GOAL OF THE EXERCISE => In the listing below, find every line with the string "mode" and pull it out.

RECORDED DATA =>
════════════════

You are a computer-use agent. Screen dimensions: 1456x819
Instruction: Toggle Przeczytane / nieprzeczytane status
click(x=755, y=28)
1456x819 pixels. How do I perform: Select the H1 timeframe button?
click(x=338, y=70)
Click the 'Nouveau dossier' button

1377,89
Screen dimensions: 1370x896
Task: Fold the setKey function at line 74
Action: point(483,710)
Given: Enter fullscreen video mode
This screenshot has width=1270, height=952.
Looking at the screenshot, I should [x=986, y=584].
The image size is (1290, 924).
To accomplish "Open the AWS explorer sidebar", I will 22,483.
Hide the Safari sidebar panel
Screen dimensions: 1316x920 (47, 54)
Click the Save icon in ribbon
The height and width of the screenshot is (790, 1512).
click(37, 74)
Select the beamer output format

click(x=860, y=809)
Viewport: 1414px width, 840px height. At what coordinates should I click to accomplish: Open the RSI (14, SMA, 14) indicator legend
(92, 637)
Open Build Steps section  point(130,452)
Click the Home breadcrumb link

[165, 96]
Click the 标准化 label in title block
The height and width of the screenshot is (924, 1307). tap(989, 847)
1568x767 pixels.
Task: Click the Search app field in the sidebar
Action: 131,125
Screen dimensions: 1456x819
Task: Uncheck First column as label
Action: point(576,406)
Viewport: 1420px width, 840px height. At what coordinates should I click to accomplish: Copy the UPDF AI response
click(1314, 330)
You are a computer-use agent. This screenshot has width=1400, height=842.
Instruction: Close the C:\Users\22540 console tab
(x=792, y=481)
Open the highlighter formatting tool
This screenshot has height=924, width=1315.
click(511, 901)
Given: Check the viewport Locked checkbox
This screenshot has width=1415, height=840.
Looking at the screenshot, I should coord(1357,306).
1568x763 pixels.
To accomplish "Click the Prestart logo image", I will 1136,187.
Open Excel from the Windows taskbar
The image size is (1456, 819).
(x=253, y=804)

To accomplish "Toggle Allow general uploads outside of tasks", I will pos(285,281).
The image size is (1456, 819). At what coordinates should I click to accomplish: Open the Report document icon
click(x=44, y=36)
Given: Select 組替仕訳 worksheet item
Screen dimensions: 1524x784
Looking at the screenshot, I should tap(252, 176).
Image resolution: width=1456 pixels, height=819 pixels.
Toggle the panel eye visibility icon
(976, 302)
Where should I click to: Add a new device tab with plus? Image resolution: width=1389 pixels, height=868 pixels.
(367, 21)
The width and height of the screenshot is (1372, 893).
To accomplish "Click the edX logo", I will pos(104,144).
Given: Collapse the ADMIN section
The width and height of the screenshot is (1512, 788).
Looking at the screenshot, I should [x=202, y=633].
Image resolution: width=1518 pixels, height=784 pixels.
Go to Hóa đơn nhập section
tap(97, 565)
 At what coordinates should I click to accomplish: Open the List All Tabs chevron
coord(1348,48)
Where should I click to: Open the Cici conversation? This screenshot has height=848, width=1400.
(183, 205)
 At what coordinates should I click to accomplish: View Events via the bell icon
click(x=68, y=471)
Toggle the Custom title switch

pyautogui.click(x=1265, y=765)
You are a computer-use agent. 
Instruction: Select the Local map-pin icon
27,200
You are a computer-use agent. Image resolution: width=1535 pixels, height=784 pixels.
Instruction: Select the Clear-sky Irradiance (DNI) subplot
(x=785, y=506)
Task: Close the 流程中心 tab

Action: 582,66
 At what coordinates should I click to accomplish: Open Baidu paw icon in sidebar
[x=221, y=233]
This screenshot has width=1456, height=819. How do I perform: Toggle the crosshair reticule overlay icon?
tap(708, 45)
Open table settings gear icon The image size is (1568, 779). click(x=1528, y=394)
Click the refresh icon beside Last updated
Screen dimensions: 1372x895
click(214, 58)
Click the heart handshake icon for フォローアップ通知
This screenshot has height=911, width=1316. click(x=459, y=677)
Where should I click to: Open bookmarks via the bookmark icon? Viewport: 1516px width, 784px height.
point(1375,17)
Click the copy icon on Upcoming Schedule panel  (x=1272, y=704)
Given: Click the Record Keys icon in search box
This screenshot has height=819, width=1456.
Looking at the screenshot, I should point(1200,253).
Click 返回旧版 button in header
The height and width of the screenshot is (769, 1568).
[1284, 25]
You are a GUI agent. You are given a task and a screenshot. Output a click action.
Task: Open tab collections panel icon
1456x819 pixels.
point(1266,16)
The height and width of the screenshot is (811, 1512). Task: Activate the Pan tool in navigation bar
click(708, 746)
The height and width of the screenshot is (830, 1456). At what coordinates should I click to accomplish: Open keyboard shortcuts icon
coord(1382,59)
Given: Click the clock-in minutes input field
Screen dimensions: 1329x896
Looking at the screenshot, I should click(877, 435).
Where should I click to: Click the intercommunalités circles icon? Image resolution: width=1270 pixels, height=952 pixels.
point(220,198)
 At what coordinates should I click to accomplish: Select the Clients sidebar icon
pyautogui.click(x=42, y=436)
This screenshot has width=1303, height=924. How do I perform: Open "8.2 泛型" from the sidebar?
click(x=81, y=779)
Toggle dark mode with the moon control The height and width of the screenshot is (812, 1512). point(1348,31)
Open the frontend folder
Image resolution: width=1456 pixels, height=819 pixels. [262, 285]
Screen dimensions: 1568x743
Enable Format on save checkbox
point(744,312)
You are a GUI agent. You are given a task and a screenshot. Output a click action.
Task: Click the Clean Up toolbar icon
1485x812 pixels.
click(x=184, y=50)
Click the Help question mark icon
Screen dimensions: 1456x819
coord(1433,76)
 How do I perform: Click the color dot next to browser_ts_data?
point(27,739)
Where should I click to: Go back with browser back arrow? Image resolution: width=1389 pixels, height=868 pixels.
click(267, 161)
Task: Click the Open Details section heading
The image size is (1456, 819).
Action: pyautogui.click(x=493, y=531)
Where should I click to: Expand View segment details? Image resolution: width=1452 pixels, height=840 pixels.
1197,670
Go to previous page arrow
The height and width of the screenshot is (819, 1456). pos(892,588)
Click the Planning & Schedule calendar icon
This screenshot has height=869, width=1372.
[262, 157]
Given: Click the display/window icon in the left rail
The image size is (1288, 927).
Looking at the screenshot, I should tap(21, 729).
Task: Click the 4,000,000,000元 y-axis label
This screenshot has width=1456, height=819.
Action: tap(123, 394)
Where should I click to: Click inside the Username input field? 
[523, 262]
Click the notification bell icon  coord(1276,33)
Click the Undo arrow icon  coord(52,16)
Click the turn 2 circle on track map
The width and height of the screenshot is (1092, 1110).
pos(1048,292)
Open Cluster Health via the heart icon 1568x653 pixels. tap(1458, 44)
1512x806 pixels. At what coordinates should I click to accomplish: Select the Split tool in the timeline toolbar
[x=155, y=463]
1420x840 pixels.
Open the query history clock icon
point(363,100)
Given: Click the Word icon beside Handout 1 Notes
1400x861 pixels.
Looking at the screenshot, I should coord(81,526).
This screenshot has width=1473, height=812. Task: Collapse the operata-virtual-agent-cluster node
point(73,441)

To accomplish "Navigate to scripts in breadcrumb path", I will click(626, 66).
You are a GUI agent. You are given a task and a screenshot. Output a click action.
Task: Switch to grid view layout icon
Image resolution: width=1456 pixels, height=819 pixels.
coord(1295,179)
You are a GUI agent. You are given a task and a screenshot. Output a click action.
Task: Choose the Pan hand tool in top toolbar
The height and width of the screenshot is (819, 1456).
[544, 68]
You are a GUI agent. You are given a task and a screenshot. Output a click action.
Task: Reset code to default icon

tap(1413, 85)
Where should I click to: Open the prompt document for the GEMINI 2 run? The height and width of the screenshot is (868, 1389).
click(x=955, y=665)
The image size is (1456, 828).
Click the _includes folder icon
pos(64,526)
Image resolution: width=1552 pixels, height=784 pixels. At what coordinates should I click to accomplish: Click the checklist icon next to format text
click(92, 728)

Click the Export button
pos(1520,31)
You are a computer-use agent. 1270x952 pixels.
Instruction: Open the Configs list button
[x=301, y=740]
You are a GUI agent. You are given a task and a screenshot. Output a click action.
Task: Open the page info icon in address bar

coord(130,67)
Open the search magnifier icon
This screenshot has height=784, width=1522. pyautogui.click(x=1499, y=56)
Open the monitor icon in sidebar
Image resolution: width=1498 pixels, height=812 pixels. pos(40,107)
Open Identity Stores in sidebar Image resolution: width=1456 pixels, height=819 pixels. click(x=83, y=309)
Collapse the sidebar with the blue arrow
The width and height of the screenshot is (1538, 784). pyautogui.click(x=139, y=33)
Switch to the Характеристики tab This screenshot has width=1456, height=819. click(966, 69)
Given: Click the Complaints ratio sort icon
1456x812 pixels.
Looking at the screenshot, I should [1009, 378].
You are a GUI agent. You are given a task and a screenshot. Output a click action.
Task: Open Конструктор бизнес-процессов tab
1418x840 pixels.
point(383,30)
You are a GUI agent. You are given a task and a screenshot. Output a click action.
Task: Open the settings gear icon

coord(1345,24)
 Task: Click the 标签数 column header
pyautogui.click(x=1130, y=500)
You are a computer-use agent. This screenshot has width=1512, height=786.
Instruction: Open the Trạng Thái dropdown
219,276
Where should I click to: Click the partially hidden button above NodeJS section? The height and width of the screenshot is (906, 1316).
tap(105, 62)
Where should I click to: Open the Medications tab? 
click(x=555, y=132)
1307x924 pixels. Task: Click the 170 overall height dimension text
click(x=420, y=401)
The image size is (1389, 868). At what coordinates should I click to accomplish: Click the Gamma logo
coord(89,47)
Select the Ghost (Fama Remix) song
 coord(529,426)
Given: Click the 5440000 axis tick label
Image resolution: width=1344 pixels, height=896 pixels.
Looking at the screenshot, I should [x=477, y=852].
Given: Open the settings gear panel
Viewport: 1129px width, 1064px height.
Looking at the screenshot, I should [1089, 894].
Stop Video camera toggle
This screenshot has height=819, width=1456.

════════════════

EXERCISE OUTPUT =>
Given: Enter fullscreen video mode
Toggle dark mode with the moon control The height and width of the screenshot is (812, 1512). point(1348,31)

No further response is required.